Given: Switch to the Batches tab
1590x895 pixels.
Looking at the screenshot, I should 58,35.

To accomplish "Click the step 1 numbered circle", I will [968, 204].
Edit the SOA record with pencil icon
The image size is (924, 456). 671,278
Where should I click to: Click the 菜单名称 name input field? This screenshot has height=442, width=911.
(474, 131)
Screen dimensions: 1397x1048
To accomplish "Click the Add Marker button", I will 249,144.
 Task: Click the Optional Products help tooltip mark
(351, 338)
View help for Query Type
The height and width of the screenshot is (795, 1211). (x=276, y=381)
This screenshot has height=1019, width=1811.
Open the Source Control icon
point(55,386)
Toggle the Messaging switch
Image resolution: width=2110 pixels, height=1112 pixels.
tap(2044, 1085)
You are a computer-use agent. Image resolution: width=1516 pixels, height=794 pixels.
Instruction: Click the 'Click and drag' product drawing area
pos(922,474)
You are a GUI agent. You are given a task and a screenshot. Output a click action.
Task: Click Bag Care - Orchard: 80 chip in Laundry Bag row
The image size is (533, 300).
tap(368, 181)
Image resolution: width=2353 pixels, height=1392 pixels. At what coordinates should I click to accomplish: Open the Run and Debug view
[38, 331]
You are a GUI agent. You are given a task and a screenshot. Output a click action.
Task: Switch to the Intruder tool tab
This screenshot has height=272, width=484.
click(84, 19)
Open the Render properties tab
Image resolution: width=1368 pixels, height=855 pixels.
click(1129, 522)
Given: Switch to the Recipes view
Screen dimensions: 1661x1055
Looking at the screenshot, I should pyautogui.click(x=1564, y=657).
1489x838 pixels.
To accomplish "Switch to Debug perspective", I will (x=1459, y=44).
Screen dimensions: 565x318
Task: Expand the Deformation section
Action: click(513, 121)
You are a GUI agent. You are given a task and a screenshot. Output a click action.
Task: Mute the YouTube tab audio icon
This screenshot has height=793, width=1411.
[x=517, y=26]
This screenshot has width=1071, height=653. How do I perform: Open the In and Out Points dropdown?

+---+

Task description: Repeat all of the data exactly. Include every line.

Problem solution:
Given: Switch to the Batches tab
1590x895 pixels.
Looking at the screenshot, I should 58,35.

To accomplish "Click the step 1 numbered circle", I will [968, 204].
Edit the SOA record with pencil icon
The image size is (924, 456). 671,278
Where should I click to: Click the 菜单名称 name input field? This screenshot has height=442, width=911.
(474, 131)
Screen dimensions: 1397x1048
To accomplish "Click the Add Marker button", I will 249,144.
 Task: Click the Optional Products help tooltip mark
(351, 338)
View help for Query Type
The height and width of the screenshot is (795, 1211). (x=276, y=381)
This screenshot has height=1019, width=1811.
Open the Source Control icon
point(55,386)
Toggle the Messaging switch
Image resolution: width=2110 pixels, height=1112 pixels.
tap(2044, 1085)
You are a computer-use agent. Image resolution: width=1516 pixels, height=794 pixels.
Instruction: Click the 'Click and drag' product drawing area
pos(922,474)
You are a GUI agent. You are given a task and a screenshot. Output a click action.
Task: Click Bag Care - Orchard: 80 chip in Laundry Bag row
The image size is (533, 300).
tap(368, 181)
Image resolution: width=2353 pixels, height=1392 pixels. At what coordinates should I click to accomplish: Open the Run and Debug view
[38, 331]
You are a GUI agent. You are given a task and a screenshot. Output a click action.
Task: Switch to the Intruder tool tab
This screenshot has height=272, width=484.
click(84, 19)
Open the Render properties tab
Image resolution: width=1368 pixels, height=855 pixels.
click(1129, 522)
Given: Switch to the Recipes view
Screen dimensions: 1661x1055
Looking at the screenshot, I should pyautogui.click(x=1564, y=657).
1489x838 pixels.
To accomplish "Switch to Debug perspective", I will (x=1459, y=44).
Screen dimensions: 565x318
Task: Expand the Deformation section
Action: click(513, 121)
You are a GUI agent. You are given a task and a screenshot. Output a click action.
Task: Mute the YouTube tab audio icon
This screenshot has height=793, width=1411.
[x=517, y=26]
This screenshot has width=1071, height=653. How do I perform: Open the In and Out Points dropdown?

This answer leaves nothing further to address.